APNOEA
- Jennifer de la Cruz
- Mar 5
- 2 min read
Updated: Mar 6
By: J. de la Cruz
Aim:
To explain the causes of apnoea in perioperative context.
Background:
Apnoea is the cessation of breathing. Anaesthetic apnoea is a serious complication that can occur in the post operative period. Understanding the underlying cause of apnoea enables efficient and effective response:
Causes and typical interventions:
Inadequate reversal of neuromuscular blockade. Check the train of four (TOF )for full reversal signs. The smallest muscles reverse last—look out for eye opening as well before removing airway device.
Hypercapnic narcosis - excessively elevated carbon dioxide levels in the blood can depress respiratory drive. Administration of oxygen through a mask and applying jaw thrust are good responses to wash out excess carbon dioxide until help arrives.

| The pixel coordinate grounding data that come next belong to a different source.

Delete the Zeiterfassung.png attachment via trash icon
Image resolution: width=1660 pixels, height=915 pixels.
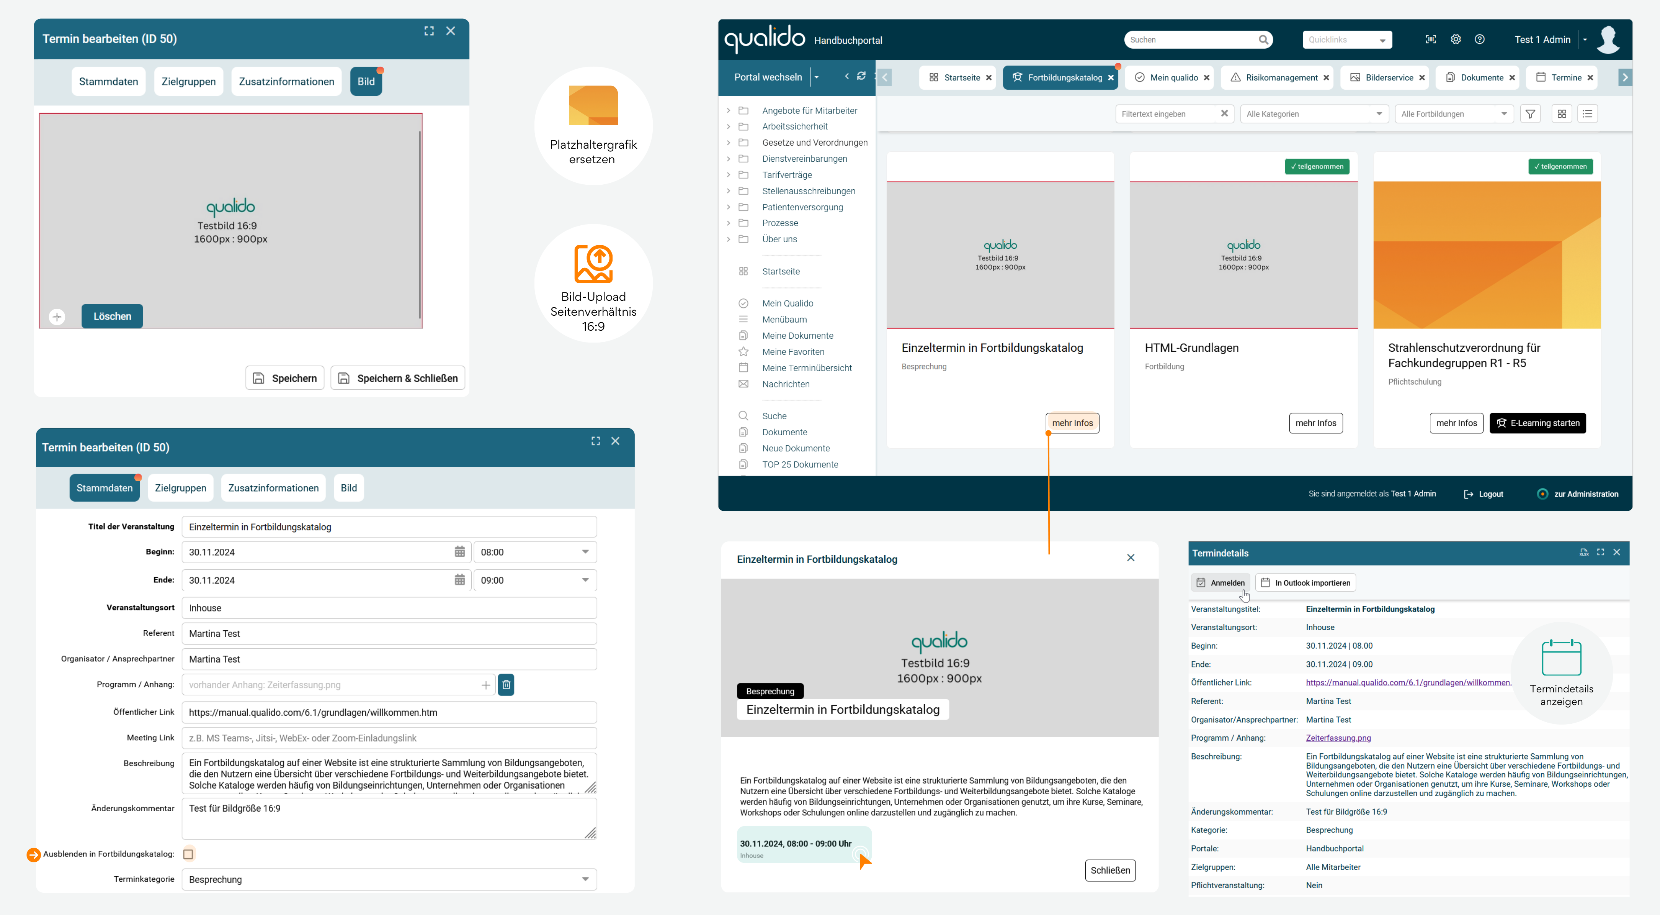click(506, 685)
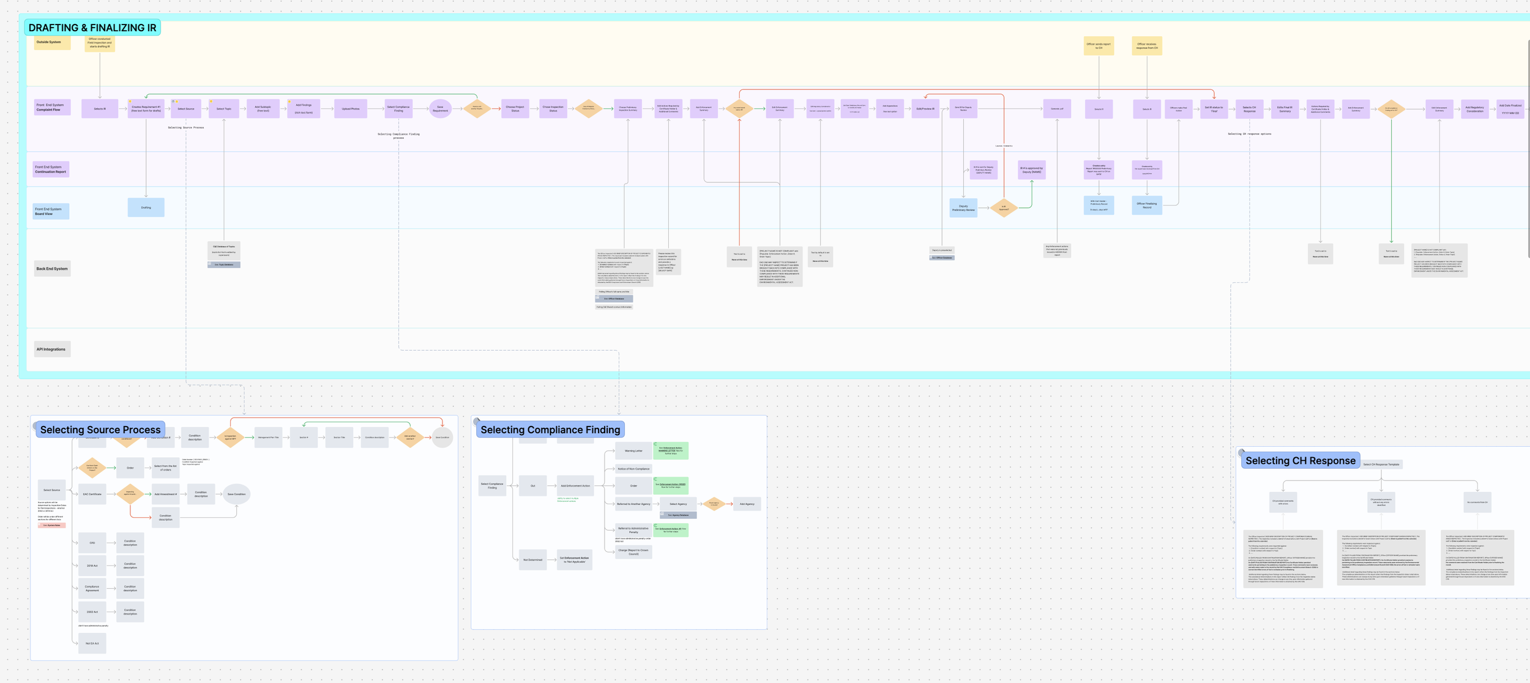Screen dimensions: 1530x683
Task: Click the 'Back End System' lane label
Action: coord(52,269)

Opioid induced respiratory depression- can be reversed by naloxone.
Central nervous system depression- avoid early removal of airway device, understand adequate level of sedation.

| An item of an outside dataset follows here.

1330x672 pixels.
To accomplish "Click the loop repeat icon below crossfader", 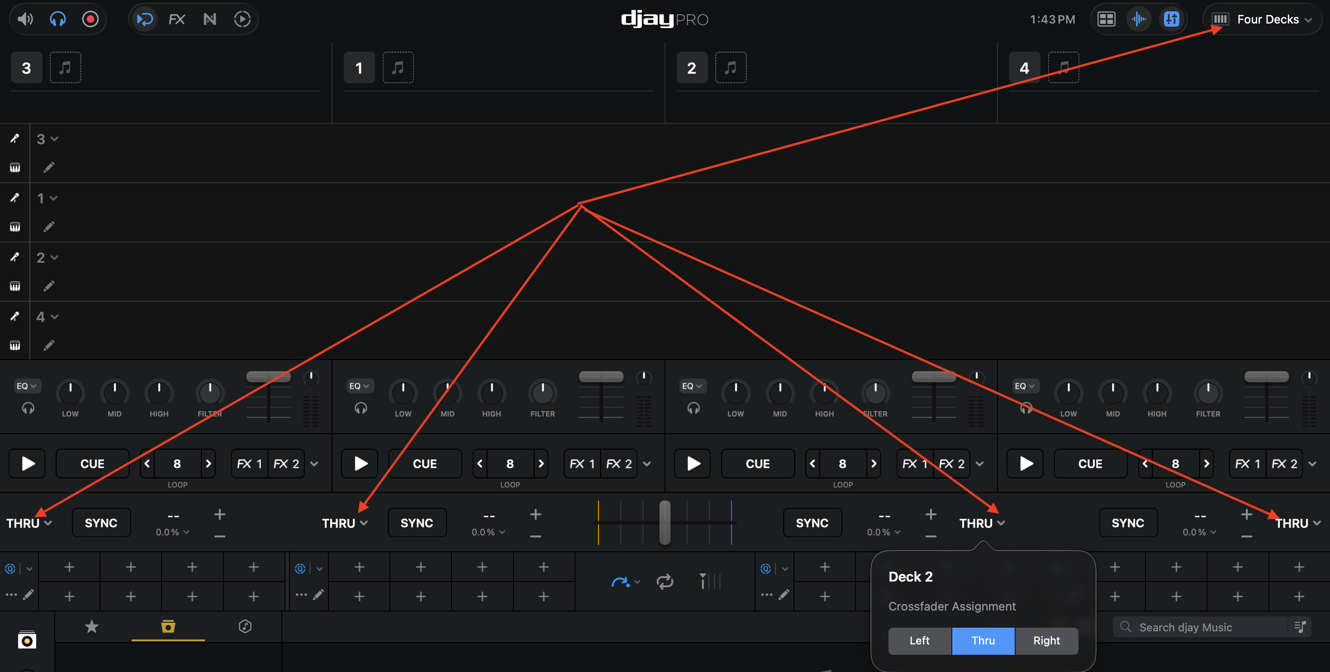I will [664, 582].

Obstructive sleep apnoea patients are at higher risk of developing respiratory complications in the post operative period. Ensure adequate level of consciousness, apply oxygen mindfully, jaw thrust and position the patient in a semi upright position if appropriate to optimise lung expansion and breathing.
Apnoea example scenarios:
A patient with known obstructive sleep apnoea (OSA), undergoes laparoscopic procedure. Fentanyl and morphine was administered for pain management. In PACU, despite adequate reversal of neuromuscular blockade, the patient develops recurrent apnoeic episodes—central respiratory pauses lasting 20+ seconds with desaturation to 85%. Possible cause: Opioids suppress respiratory drive and exacerbate upper airway collapsibility
A patient had been given a neuromucular block during surgery under general anaesthesia . Sugammadex was used to reverse blockade, but train-of-four monitoring showed some fade. In recovery, obstructive apnoea was observed: upper airway collapse with snoring, desaturation to 87%, and poor inspiratory effort. Possible cause: Residual blockade was indicated by fade in TOF.
References:
Kiekkas, P., Stefanopoulos, N., Bakalis, N., & Aretha, D. (2023). Residual neuromuscular blockade and postoperative pulmonary complications: An update. Journal of Critical Care, 75, 154233, https://onlinelibrary.wiley.com/doi/abs/10.1111/jocn.12508
Overdyk, F. J., Dowling, O., Marino, J., Qiu, J., Chien, H. L., Erslon, M. G., & Gu, J. (2023). Postoperative opioid-induced respiratory depression or oversedation requiring naloxone treatment in a community hospital: A case series. Anaesthesia and Intensive Care, 52(1–2), 32–40.
DISCLAIMER:The information presented here is provided for general educational and informational purposes only. It does not constitute medical advice and is not a clinical protocol. Readers must always refer to their institutional policies and clinical guidelines and consult with qualified healthcare professionals for individual patient care. The author and this site disclaim any liability for adverse outcomes that may result from the use or application of the information provided.